---------- RECORDS PROVIDED ----------

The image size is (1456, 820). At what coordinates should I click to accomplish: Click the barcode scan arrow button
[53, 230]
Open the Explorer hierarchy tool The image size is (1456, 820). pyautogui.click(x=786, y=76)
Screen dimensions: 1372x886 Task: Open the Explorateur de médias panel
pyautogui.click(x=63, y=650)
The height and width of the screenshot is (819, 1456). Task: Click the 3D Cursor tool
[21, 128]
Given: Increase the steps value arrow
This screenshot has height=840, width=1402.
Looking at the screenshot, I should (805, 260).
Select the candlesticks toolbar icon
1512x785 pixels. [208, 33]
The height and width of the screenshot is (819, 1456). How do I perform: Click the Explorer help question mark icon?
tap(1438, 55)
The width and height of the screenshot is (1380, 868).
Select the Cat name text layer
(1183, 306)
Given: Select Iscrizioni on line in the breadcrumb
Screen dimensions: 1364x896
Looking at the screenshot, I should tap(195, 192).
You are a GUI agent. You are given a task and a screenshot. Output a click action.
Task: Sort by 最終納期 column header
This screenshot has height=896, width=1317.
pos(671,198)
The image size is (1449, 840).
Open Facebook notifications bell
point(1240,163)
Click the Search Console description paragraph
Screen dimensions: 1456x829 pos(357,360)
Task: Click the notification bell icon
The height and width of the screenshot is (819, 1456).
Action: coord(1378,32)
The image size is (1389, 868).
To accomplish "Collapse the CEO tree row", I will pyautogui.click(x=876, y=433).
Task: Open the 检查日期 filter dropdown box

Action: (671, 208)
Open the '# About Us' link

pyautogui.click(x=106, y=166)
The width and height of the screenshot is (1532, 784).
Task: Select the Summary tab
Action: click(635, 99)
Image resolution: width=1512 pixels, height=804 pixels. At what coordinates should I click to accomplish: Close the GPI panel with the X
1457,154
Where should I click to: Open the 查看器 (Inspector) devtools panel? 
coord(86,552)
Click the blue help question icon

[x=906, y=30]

----------

The expected response is the full set of records, reproduced exactly.

OUTPUT OF THE TASK:
The image size is (1456, 820). At what coordinates should I click to accomplish: Click the barcode scan arrow button
[53, 230]
Open the Explorer hierarchy tool The image size is (1456, 820). pyautogui.click(x=786, y=76)
Screen dimensions: 1372x886 Task: Open the Explorateur de médias panel
pyautogui.click(x=63, y=650)
The height and width of the screenshot is (819, 1456). Task: Click the 3D Cursor tool
[21, 128]
Given: Increase the steps value arrow
This screenshot has height=840, width=1402.
Looking at the screenshot, I should (805, 260).
Select the candlesticks toolbar icon
1512x785 pixels. [208, 33]
The height and width of the screenshot is (819, 1456). How do I perform: Click the Explorer help question mark icon?
tap(1438, 55)
The width and height of the screenshot is (1380, 868).
Select the Cat name text layer
(1183, 306)
Given: Select Iscrizioni on line in the breadcrumb
Screen dimensions: 1364x896
Looking at the screenshot, I should tap(195, 192).
You are a GUI agent. You are given a task and a screenshot. Output a click action.
Task: Sort by 最終納期 column header
This screenshot has height=896, width=1317.
pos(671,198)
The image size is (1449, 840).
Open Facebook notifications bell
point(1240,163)
Click the Search Console description paragraph
Screen dimensions: 1456x829 pos(357,360)
Task: Click the notification bell icon
The height and width of the screenshot is (819, 1456).
Action: coord(1378,32)
The image size is (1389, 868).
To accomplish "Collapse the CEO tree row", I will pyautogui.click(x=876, y=433).
Task: Open the 检查日期 filter dropdown box

Action: (671, 208)
Open the '# About Us' link

pyautogui.click(x=106, y=166)
The width and height of the screenshot is (1532, 784).
Task: Select the Summary tab
Action: click(635, 99)
Image resolution: width=1512 pixels, height=804 pixels. At what coordinates should I click to accomplish: Close the GPI panel with the X
1457,154
Where should I click to: Open the 查看器 (Inspector) devtools panel? 
coord(86,552)
Click the blue help question icon

[x=906, y=30]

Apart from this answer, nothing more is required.